I also have an Insomnia playground export with some example queries which I can share with anyone who picks this up.
@techanvil I split this ticket into two, moving work specific to Audience Tiles to #8726 as there is a lot of work involved in both parts of this ticket.
Thanks @benbowler, that sounds sensible!
Regarding the IB, it's a good first take. However with the runReport and runPivotReport GA4 endpoints being two distinct entities, with similar yet crucially different payloads, I would rather see Site Kit provide a similar separation for handling pivot reports, providing a new GET:pivot-report datapoint and runPivotReport() selector/resolver.
The commonalities between the two can be shared either via existing helpers or extracting new ones where appropriate.
This approach should be cleaner and easier to maintain going forward, and we won't have to maintain a mental model of the differences between the two GA4 endpoints to make sense of a single SK endpoint.
I realise the AC was a bit open to interpretation, so I've updated it to be more explicit.

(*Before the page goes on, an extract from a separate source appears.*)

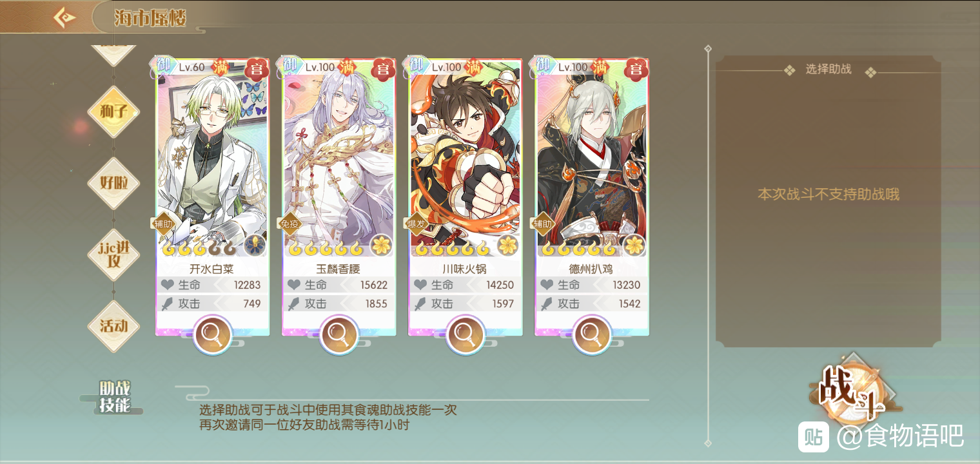Inspect 川味火锅 with magnifier icon
Screen dimensions: 980x464
click(465, 334)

Please can you iterate on the IB, taking this into consideration?
Thanks @techanvil, I did consider this split originally, however I thought it would lead to lots of duplicated code as the report structures are so similar, also our report infra already does not directly map to the GA Data API structure. That's not a reason not to improve things though.
I've updated the IB to have distinct pivot selector and REST endpoint and pivot-reports store. I've increased the estimate as there will be lots of additional changes and requirements for additional tests to complete this work.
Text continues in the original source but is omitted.